Gonzalo J Martínez 1,2,3,*, Stacy Robertson 2,4,*, Jennifer Barraclough 1, Qiong Xia 2, Ziad Mallat 5,6, Christina Bursill 2,4, David S Celermajer 1,2,4, Sanjay Patel 1,2,4
PMCID: PMC4599469  PMID: 26304941

Abstract

Background

Interleukin (IL)-1β, IL-18, and downstream IL-6 are key inflammatory cytokines in the pathogenesis of coronary artery disease. Colchicine is believed to block the NLRP3 inflammasome, a cytosolic complex responsible for the production of IL-1β and IL-18. In vivo effects of colchicine on cardiac cytokine release have not been previously studied. This study aimed to (1) assess the local cardiac production of inflammatory cytokines in patients with acute coronary syndromes (ACS), stable coronary artery disease and in controls; and (2) determine whether acute administration of colchicine inhibits their production.

Methods and Results

Forty ACS patients, 33 with stable coronary artery disease, and 10 controls, were included. ACS and stable coronary artery disease patients were randomized to oral colchicine treatment (1 mg followed by 0.5 mg 1 hour later) or no colchicine, 6 to 24 hours prior to cardiac catheterization. Blood samples from the coronary sinus, aortic root (arterial), and lower right atrium (venous) were collected and tested for IL-1β, IL-18, and IL-6 using ELISA. In ACS patients, coronary sinus levels of IL-1β, IL-18, and IL-6 were significantly higher than arterial and venous levels (P=0.017, <0.001 and <0.001, respectively). Transcoronary (coronary sinus-arterial) gradients for IL-1β, IL-18, and IL-6 were highest in ACS patients and lowest in controls (P=0.077, 0.033, and 0.014, respectively). Colchicine administration significantly reduced transcoronary gradients of all 3 cytokines in ACS patients by 40% to 88% (P=0.028, 0.032, and 0.032, for IL-1β, IL-18, and IL-6, respectively).

Conclusions

ACS patients exhibit increased local cardiac production of inflammatory cytokines. Short-term colchicine administration rapidly and significantly reduces levels of these cytokines.
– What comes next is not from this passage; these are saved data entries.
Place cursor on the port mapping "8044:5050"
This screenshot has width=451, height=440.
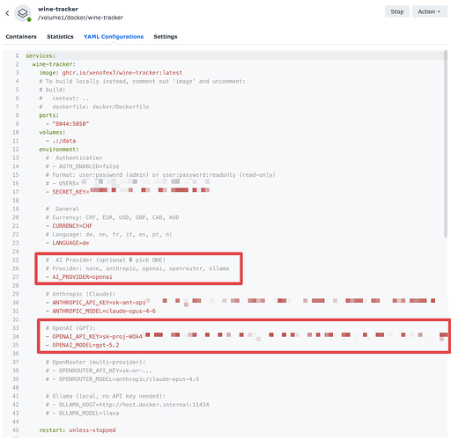[x=70, y=124]
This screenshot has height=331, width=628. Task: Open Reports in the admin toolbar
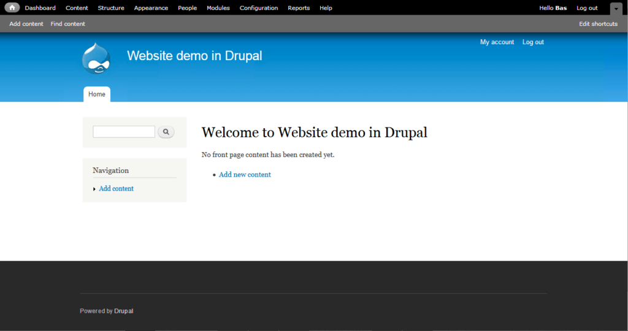[x=299, y=8]
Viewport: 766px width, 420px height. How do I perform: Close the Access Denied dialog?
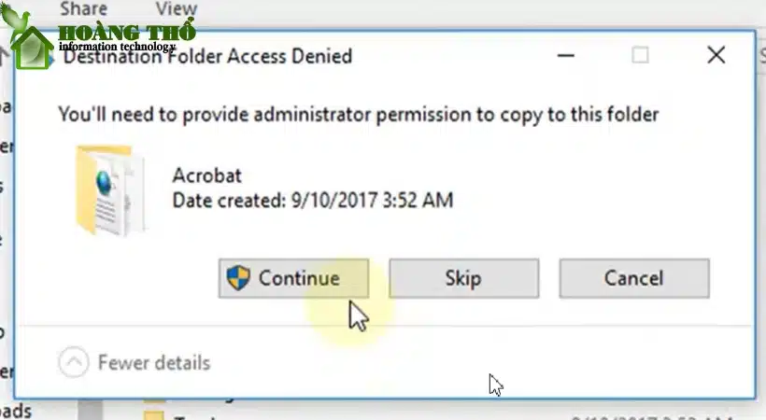pyautogui.click(x=716, y=55)
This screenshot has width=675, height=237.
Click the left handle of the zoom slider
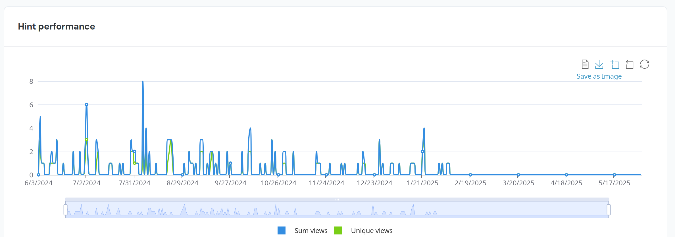pos(66,210)
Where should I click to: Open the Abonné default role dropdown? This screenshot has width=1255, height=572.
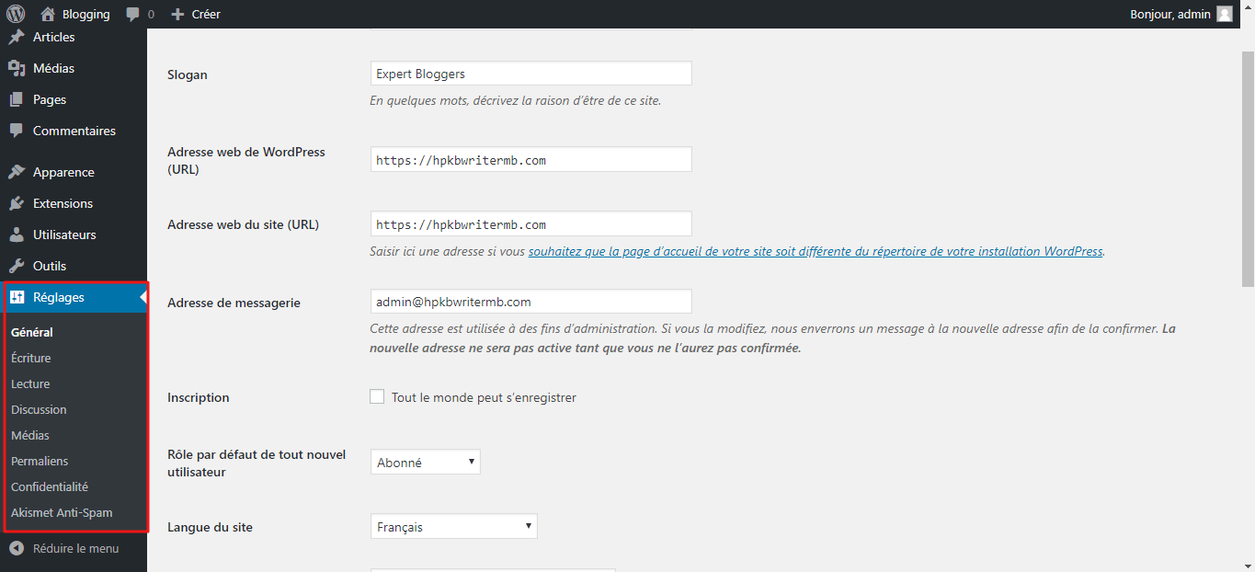(425, 462)

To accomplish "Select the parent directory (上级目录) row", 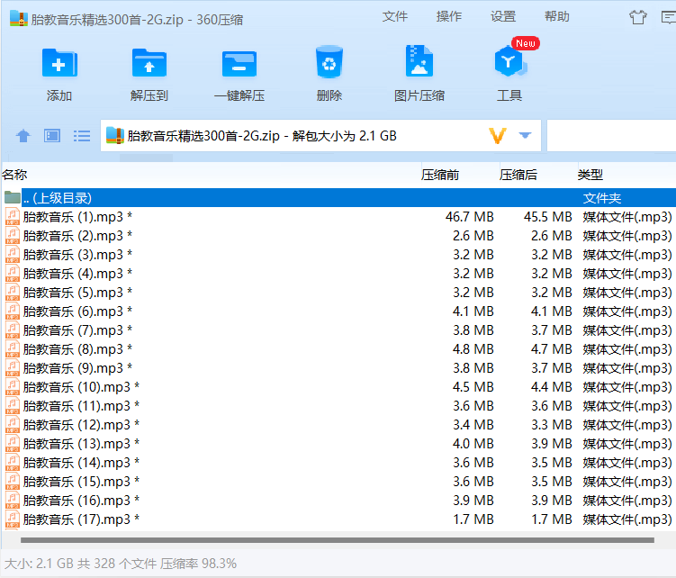I will (58, 198).
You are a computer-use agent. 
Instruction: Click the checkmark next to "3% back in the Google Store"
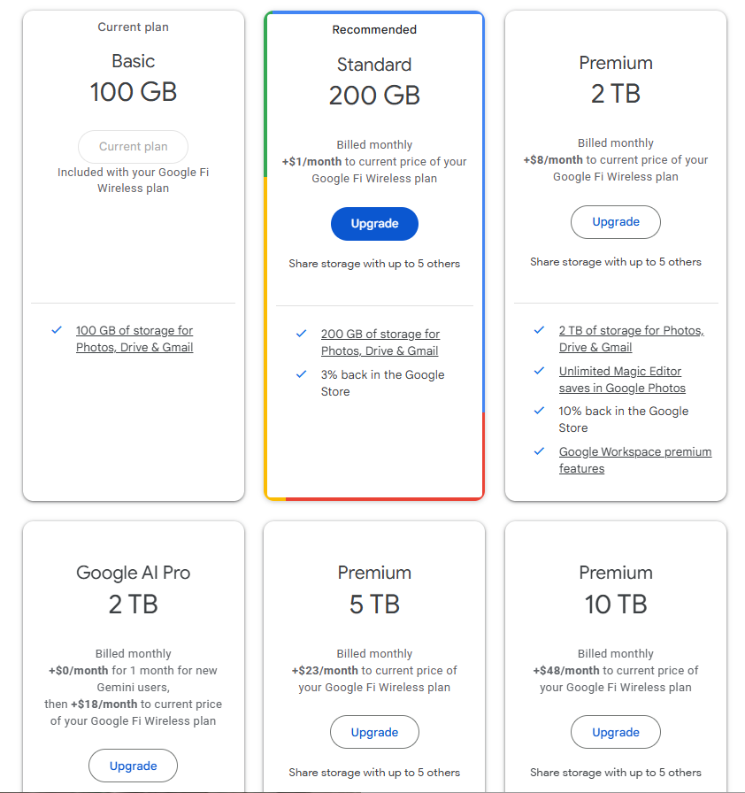click(301, 375)
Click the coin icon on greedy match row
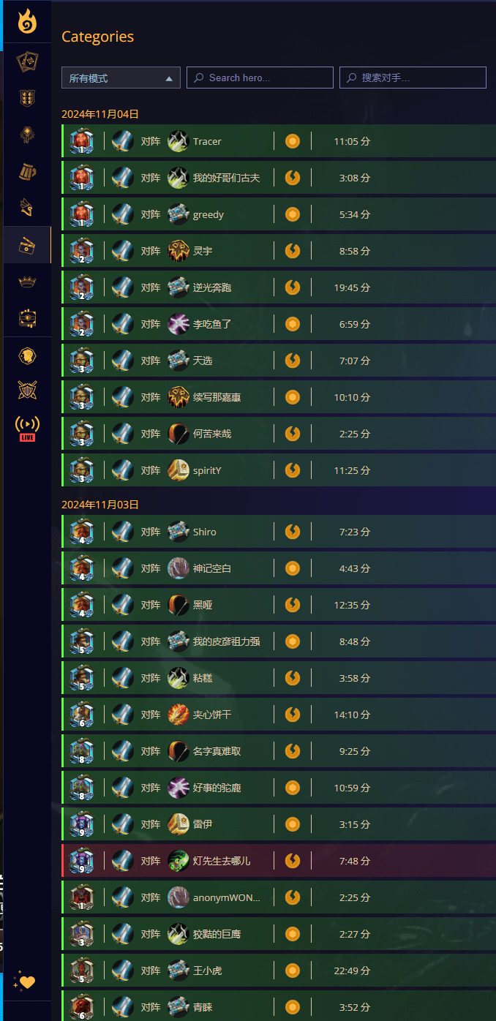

Keywords: atherosclerosis, coronary sinus sampling, cytokines, inflammation


Multiple pathways are responsible for inflammation in  acute coronary syndromes.1,2 Monocytes/macrophages are key effector cells in atherosclerosis-associated inflammation, leading to both plaque progression and instability.3 Moreover, it has recently been shown that the nucleotide-binding oligomerization domain-like receptors, pyrin domain-containing 3 (NLRP3) inflammasome—a cytosolic protein complex that serves as sensor of either pathogen invasion or cellular stress46—promotes caspase-1 activation, and therefore the production of active interleukin (IL)-1β and IL-18, key mediators in atherosclerotic plaque development, progression, and destabilization.7,8 Furthermore, this inflammatory milieu leads to increased levels of IL-6 and C-reactive protein (CRP), which significantly correlate with the incidence of future cardiovascular events in patients with atherosclerosis.9,10

Colchicine is a simple, inexpensive, yet potent anti-inflammatory drug that is approved for the management of patients with acute gout, and other inflammatory conditions such as pericarditis.11,12 Purported mechanisms of action in leukocytes include its ability to suppress NLRP3 inflammasome13 through disruption of microtubule formation,14 impairing mitochondrial colocalization of the inflammasome proteins and thus inflammasome activation and cytokine production.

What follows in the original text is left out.